В доме Моргана всегда было все перебаламучено. Эмили ни разу там не была, но представляла себе этот дом как понемногу разбухающий ящик, в котором вечно что-то бурлит, – кровлю того и гляди снесет, да и сам он вот-вот треснет по швам.
– Что на этот раз? – спросила она.
– Бриндл. Моя сестра. Вернулся ее возлюбленный.
Эмили не знала, что у его сестры имелся возлюбленный. Она ладонью прикрыла глаза от солнца и крикнула:
– Дети! Подождите меня! – А потом спросила: – Гипс с ноги Кэйт еще не сняли?
– С чьей? А, да. Да, это все уже… но, видите ли, вчера около семи вечера, под самый конец ужина, в дверь позвонили, и Бонни сказала: «Бриндл, сходи посмотри, кто там, ладно?» – потому что Бриндл сидела ближе всех к двери, ну, Бриндл встала и…

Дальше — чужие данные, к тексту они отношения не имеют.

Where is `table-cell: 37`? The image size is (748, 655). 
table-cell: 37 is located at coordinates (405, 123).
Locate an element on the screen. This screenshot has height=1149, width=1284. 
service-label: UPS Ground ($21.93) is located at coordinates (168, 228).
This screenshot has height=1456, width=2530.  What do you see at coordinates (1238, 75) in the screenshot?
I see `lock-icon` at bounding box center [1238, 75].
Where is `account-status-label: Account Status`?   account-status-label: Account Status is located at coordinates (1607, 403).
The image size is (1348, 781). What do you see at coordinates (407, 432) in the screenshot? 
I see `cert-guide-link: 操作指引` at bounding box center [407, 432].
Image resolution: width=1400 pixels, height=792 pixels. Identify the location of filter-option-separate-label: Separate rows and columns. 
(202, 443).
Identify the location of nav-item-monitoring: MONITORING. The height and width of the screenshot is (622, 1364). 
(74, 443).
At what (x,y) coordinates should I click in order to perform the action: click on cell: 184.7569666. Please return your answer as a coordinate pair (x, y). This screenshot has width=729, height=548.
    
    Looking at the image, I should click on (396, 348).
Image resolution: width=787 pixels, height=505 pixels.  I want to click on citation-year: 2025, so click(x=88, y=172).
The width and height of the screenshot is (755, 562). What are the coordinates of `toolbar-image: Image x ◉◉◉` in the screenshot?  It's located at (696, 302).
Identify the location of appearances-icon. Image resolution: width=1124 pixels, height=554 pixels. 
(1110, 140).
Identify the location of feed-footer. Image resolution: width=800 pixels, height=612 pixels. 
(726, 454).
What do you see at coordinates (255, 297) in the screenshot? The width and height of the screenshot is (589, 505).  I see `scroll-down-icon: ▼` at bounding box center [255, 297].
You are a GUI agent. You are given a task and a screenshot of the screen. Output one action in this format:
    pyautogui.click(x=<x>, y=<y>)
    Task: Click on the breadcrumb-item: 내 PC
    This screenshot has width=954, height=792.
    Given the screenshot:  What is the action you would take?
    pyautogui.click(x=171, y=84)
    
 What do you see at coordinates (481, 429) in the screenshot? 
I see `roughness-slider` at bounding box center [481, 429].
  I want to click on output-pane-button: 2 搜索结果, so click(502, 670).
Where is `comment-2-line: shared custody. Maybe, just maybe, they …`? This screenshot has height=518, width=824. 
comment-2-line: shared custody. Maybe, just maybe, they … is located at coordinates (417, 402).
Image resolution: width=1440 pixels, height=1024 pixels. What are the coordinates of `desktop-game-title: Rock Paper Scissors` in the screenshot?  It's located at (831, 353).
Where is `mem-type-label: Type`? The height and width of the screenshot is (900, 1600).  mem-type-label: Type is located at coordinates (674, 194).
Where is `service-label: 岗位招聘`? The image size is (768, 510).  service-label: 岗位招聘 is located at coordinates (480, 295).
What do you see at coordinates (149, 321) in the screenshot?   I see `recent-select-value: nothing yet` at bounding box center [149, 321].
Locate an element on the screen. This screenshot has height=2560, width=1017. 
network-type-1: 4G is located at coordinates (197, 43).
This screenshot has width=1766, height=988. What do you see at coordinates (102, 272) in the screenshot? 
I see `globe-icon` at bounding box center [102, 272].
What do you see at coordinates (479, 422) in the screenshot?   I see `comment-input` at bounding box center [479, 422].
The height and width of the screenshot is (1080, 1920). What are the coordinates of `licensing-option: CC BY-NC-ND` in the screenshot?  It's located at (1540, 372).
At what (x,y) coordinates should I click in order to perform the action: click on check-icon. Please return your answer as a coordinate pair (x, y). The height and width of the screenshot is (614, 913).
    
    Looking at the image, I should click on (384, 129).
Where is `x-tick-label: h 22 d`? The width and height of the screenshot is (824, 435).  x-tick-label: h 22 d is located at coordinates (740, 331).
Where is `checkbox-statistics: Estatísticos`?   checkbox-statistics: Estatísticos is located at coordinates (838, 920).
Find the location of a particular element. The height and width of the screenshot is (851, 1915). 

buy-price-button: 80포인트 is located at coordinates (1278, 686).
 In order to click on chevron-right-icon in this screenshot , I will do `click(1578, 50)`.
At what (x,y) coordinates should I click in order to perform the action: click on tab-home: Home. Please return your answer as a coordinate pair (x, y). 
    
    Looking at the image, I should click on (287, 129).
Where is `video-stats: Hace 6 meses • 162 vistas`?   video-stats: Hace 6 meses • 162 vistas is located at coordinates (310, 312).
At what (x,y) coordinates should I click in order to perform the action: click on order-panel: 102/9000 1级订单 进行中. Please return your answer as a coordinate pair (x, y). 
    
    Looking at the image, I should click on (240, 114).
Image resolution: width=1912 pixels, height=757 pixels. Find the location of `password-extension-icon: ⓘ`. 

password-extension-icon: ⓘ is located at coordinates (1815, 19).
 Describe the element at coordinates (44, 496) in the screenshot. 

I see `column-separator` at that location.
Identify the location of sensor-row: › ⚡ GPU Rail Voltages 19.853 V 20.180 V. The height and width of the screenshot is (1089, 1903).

Они подошли к перекрестку. Эмили протянула руки, дети окружили ее, Моргану пришлось отступить на шаг. Перейдя улицу, Эмили оглянулась – Морган извлекал свою каску из сточной канавы. Он печально протер ее рукавом и вернул на голову. Каска хорошо сочеталась с его пятнистой камуфляжной курткой и мятыми, оливково-желтыми «джунглевыми» штанами. «Он всегда одевается так, словно готовится к катастрофе, которая почти наверняка не случится», – подумала Эмили.
– Это официально одобренные, с гарантией защищающие от змей ботинки, – сообщил он, подойдя и приподняв напоказ зеленую ногу. – Я их в «Саннис Сюрплюс» купил.
– Очень хорошие, – сказала она. – Дети! Помедленнее, пожалуйста.
– Откуда у вас взялись две эти девочки? – спросил Морган. – По-моему, я их раньше не видел.
– Мы подменяем друг друга с их матерью. Сегодня она поведет Гину домой, у меня спектакль.
– Все так неупорядоченно, – пожаловался Морган. – Я прихожу к вам за тишиной и покоем и не нахожу никакого порядка. Та же Гина – она даже не поздоровалась со мной.